Jack Singleton (born 14 May 1996) is an English professional rugby union player who plays at hooker for Premiership Rugby club Gloucester.

==Club career==
Singleton came through the Saracens Academy prior to joining Worcester Warriors in 2014. In October 2016 he made his professional debut for Worcester away in Russia against Enisei-STM in the EPCR Challenge Cup. In what proved to be a markedly good first professional season at Worcester, Singleton made twenty appearances. His Premiership debut came against Northampton Saints in November 2016. Singleton's good form as a young player, saw him collect a 'Club's Young Player of the Season' award for the 2016–2017 campaign.

After five years at Worcester, Singleton returned to Saracens in 2019. On 11 March 2020, Singleton joined Gloucester on a season-long loan deal for the 2020–21 season after Saracens were relegated to the RFU Championship due to salary cap breaches. It was later confirmed he would remain at Gloucester permanently from the 2021–22 season.

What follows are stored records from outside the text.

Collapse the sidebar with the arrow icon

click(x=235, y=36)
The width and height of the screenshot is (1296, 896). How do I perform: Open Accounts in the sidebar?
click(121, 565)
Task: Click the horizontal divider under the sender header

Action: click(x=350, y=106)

On 29 November 2023, Singleton would join French giants Toulon in the Top 14 on loan for the remainder of the 2023–24 season. This would give Singleton more game time since recovering from a serious knee injury. He will return to Gloucester in the Premiership for the 2024–25 season.

==International career==
Singleton scored four tries in a game against Italy in the 2016 Six Nations Under 20s Championship. He was selected for the 2016 World Rugby Under 20 Championship and scored tries in pool matches against Italy and Scotland. He started in the final as England defeated Ireland to become junior world champions.

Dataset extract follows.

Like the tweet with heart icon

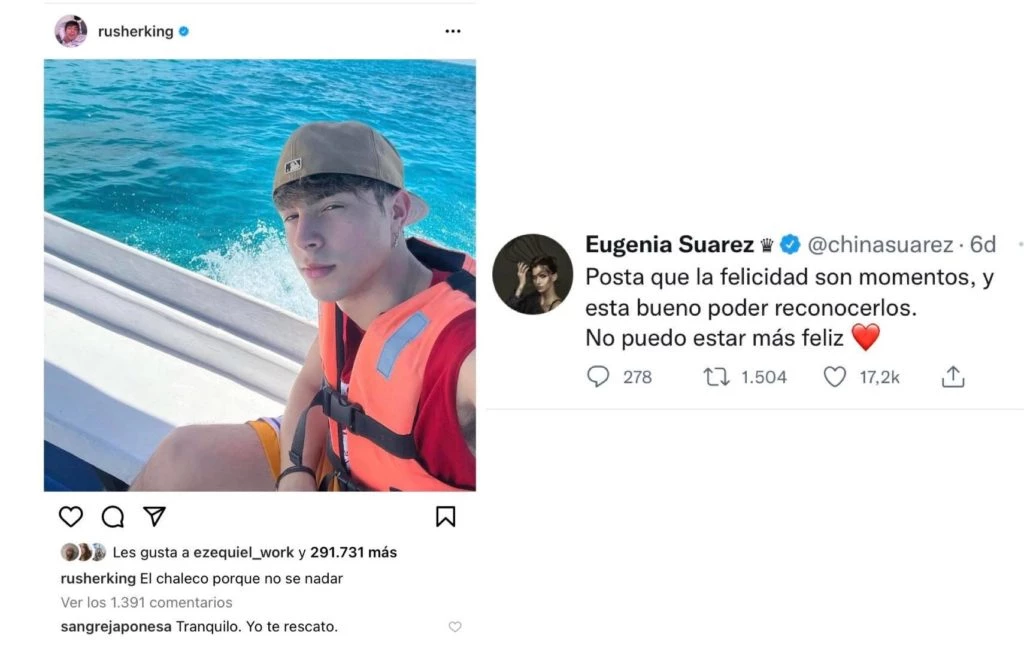[835, 377]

In May 2017 Singleton received his first call-up to the senior England squad by coach Eddie Jones and started in a non-cap game against the Barbarians. He was a member of the squad on their tour of Argentina but remained on the bench for both tests. He was also called up as injury cover during their 2018 tour of South Africa but did not participate in the series.

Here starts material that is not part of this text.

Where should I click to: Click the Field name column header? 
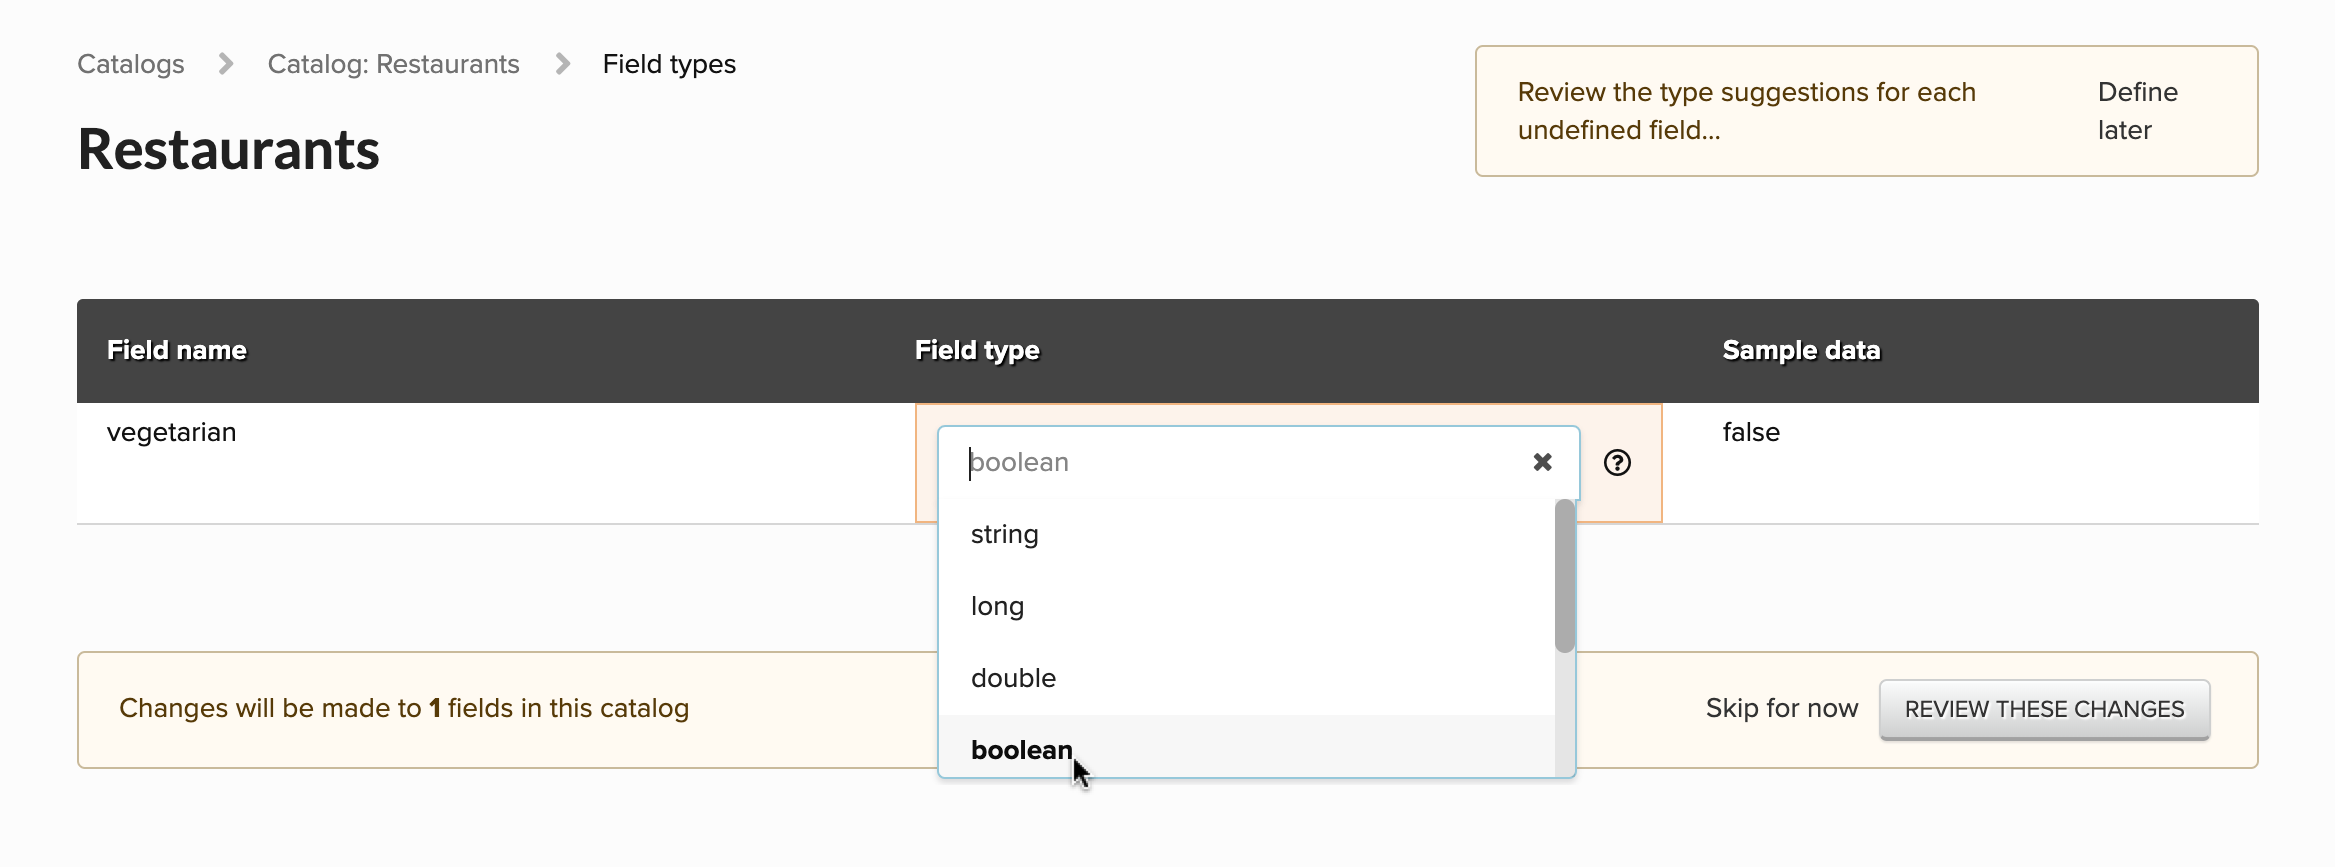(x=177, y=350)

On 11 August 2019, Singleton won his first cap for England off the bench against Wales at Twickenham in a warm-up match and the next day his selection for the 2019 Rugby World Cup was confirmed. His only appearance at the tournament came as a replacement for Luke Cowan-Dickie during a pool stage fixture against the United States.

Singleton was called up to the England squad on 15 November 2021 as cover for the injured Jamie George for the game against South Africa during the 2021 Autumn Nations Series.

==Honours==

- Rugby World Cup / Webb Ellis Cup
  - Runner up: 2019

==Personal life==
In September 2025, Singleton suffered a cardiac event and was stood down from rugby for an extended period of time.